Excerpt provided:
Re: The use of binary data in any part of HTTP 2.0 is not good

In one of our recent meetings, one of the grey-bearded IETF old-timers (I forget which, sorry) said that a textual-protocol was a nice-to-have, but that it shouldn't be a determining factor in design. 

I.e., if you can get everything you need out of a protocol, *and* make it textual, do so, but if it detracts from the value you get from it, don't let that constrain you.

FWIW, I think that's a good rule of thumb. However, this means that the community is going to need *excellent* tooling for analysing, debugging, etc. HTTP traffic; and I don't just mean a Wireshark plugin!

Cheers,


On 21/01/2013, at 9:36 AM, William Chan (陈智昌) <willchan@chromium.org> wrote:

> There are many advantages to using binary data. If you would like a
> textual representation of a protocol, I advise using a utility to
> generate one for you.

Tasks for this exercise:
1. Retype the HTTP 2.0 email from "Re: The use" up to and including "a Wireshark plugin!".
2. In the HTTP 2.0 email, what did the IETF old-timer call a textual protocol?
3. Carry on the HTTP 2.0 email from the point where it stops.

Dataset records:

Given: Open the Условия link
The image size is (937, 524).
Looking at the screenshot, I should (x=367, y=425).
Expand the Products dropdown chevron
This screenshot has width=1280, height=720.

Exercise responses:
1.
Re: The use of binary data in any part of HTTP 2.0 is not good

In one of our recent meetings, one of the grey-bearded IETF old-timers (I forget which, sorry) said that a textual-protocol was a nice-to-have, but that it shouldn't be a determining factor in design. 

I.e., if you can get everything you need out of a protocol, *and* make it textual, do so, but if it detracts from the value you get from it, don't let that constrain you.

FWIW, I think that's a good rule of thumb. However, this means that the community is going to need *excellent* tooling for analysing, debugging, etc. HTTP traffic; and I don't just mean a Wireshark plugin!

2. A nice-to-have that shouldn't be a determining factor in design.

3.
> 
> On Sun, Jan 20, 2013 at 2:20 PM, Pablo <paa.listas@gmail.com> wrote:
>> Hello,
>> 
>>   I have readed this document
>> http://dev.chromium.org/spdy/spdy-protocol/spdy-protocol-draft1 today [1].
>> 
>> I just wanted to say that I think that the use of any binary data (framing,
>> header compression, etc.) in any place of the "header" part of HTTP protocol
>> is not good; so, please only use plaintext for HTTP 2.0 because, otherwise,
>> that will make very difficult to "see" the headers's protocol :)
>> 
>> Thats all,
>> Thanks for reading this few lines, sorry for my basic English, and I hope
>> that you can re-think all this of using binary data in any part of HTTP X.X
>> (ej: session layer).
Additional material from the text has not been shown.